As We Speak, An Insane Frenchman Is Trying To Swim Across the Pacific Ocean

As We Speak, An Insane Frenchman Is Trying To Swim Across the Pacific Ocean


As We Speak, An Insane Frenchman Is Trying To Swim Across the Pacific Ocean

Ben Lecomte is, as far as we can tell, not actually insane, but he has lived most of his life in Texas, and that adds up.

For proof, Lecomte is, right now this minute, attempting to swim from Japan to San Francisco. If he makes it alive, he’ll have covered 5,500 miles, which he expects will take about six months. Lecomte hopes to draw attention to the pollution — especially of plastics — in the oceans.

From NBC News:

“The ocean is in peril right now,” Lecomte said in a statement before starting the swim. “It has never been done, to collect data from one end of the ocean to the other. … I have been dreaming, eating, sleeping that idea. Now it’s reality.”

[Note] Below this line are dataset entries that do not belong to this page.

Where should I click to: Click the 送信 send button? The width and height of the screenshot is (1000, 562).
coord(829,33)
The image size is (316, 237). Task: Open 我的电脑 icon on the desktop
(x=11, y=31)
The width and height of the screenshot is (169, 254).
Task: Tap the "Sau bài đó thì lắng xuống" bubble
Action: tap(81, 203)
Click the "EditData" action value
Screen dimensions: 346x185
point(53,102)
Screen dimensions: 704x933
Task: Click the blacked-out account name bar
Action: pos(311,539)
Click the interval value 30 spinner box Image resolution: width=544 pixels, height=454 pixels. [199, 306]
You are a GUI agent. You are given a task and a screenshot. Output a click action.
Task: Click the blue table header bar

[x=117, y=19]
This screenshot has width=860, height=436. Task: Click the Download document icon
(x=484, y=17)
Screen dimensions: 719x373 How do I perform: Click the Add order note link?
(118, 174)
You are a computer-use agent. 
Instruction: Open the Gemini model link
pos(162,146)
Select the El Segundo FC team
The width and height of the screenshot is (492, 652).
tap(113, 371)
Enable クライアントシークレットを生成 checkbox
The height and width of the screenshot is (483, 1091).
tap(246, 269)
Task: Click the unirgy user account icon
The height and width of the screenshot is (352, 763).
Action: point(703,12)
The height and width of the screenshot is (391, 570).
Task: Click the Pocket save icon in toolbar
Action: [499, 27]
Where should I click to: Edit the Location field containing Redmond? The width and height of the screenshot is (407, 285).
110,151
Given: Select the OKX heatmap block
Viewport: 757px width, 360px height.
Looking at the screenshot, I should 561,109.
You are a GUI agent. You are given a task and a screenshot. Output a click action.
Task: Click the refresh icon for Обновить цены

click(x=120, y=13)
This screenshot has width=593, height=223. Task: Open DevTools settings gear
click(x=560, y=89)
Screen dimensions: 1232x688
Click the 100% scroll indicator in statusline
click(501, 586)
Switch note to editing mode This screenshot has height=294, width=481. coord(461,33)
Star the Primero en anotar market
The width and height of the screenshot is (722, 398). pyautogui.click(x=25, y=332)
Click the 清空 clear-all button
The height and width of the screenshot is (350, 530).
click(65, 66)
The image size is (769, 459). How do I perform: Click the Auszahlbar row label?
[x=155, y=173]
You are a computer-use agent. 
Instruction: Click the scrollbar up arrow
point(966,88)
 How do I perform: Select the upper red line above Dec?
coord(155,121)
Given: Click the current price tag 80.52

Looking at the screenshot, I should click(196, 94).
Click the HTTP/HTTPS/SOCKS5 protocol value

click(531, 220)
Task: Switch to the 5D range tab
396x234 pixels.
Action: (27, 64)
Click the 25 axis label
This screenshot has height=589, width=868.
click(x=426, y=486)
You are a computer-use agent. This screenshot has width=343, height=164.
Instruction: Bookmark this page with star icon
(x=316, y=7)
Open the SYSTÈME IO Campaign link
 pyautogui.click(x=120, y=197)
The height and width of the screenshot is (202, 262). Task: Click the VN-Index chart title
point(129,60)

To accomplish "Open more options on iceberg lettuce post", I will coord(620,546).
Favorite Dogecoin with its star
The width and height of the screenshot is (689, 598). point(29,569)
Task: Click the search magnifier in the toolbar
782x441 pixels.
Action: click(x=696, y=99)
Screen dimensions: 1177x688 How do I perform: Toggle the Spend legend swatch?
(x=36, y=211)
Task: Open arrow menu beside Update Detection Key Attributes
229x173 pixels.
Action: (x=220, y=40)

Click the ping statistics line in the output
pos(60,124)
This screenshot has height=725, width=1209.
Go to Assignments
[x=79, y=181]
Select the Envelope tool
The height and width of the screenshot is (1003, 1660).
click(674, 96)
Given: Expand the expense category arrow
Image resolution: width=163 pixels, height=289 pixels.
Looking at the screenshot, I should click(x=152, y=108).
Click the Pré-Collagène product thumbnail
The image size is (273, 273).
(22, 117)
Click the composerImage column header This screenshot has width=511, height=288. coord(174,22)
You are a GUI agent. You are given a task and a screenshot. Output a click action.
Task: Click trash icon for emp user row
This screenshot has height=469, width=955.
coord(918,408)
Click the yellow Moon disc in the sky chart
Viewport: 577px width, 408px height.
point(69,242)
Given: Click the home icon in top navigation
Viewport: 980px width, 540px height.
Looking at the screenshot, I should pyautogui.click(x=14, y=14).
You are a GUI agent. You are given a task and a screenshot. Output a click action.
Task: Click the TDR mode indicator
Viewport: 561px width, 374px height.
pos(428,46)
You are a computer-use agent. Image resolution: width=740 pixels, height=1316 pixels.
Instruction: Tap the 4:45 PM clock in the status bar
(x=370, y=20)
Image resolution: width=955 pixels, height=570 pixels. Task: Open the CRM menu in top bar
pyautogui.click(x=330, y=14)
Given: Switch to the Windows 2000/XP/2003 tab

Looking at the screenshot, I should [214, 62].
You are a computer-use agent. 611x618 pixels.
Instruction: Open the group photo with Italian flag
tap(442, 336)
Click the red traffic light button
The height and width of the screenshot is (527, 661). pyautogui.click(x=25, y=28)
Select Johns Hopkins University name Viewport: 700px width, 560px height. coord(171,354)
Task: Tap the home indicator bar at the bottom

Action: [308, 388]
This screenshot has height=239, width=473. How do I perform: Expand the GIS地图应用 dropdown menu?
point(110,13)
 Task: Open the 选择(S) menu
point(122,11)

You’re wondering about the logistics of this. To state the obvious, Lecompte, who was born in France, will not be swimming nonstop for six straight months. That would definitely kill him. He plans to swim eight hours a day, and rest on a 67-foot yacht that is following him along the way, and contains a crew for monitoring his physical and mental health. He’s also wearing a bracelet that will supposedly ward off sharks, along with a wet suit, snorkel and fins.

Nobody has ever swam the Pacific before, though Lecomte did swim from Massachusetts to France in 1998. For years, that was going to be it for Lecomte, but his concern for the ocean won out.

He began planning the second ocean crossing more than six years ago and persuaded a dozen research organizations to support and monitor his voyage. Among the scientific backers is the Woods Hole Oceanographic Institution.

A group of scientists trained at Woods Hole in Massachusetts plan to draw on ocean samples taken every day or two from the Discoverer. They will be looking for how sea organisms interact with plastic contamination, in what they call the “plastisphere” — the zone where organic and man-made material come together.

The samples and DNA from organisms that attach to plastic will be preserved, according to an online description of the research. The scientists hope to answer a number of questions, including: What organisms are living on this new man-made substrate out in the ocean? How are the microbes and animals that colonize the plastic affecting it? Are they breaking it down? Are they making it sink?

You can follow along with Lecomte via this live tracker.

“Did you ever dream, asleep or awake, of being the main character in an epic adventure? “ says the essay, titled “Why Swim Across the Pacific Ocean?” “Let’s be honest, we’ve all fantasized about it, even if only for a second, even if we didn’t dare to share those dreams with anyone else.”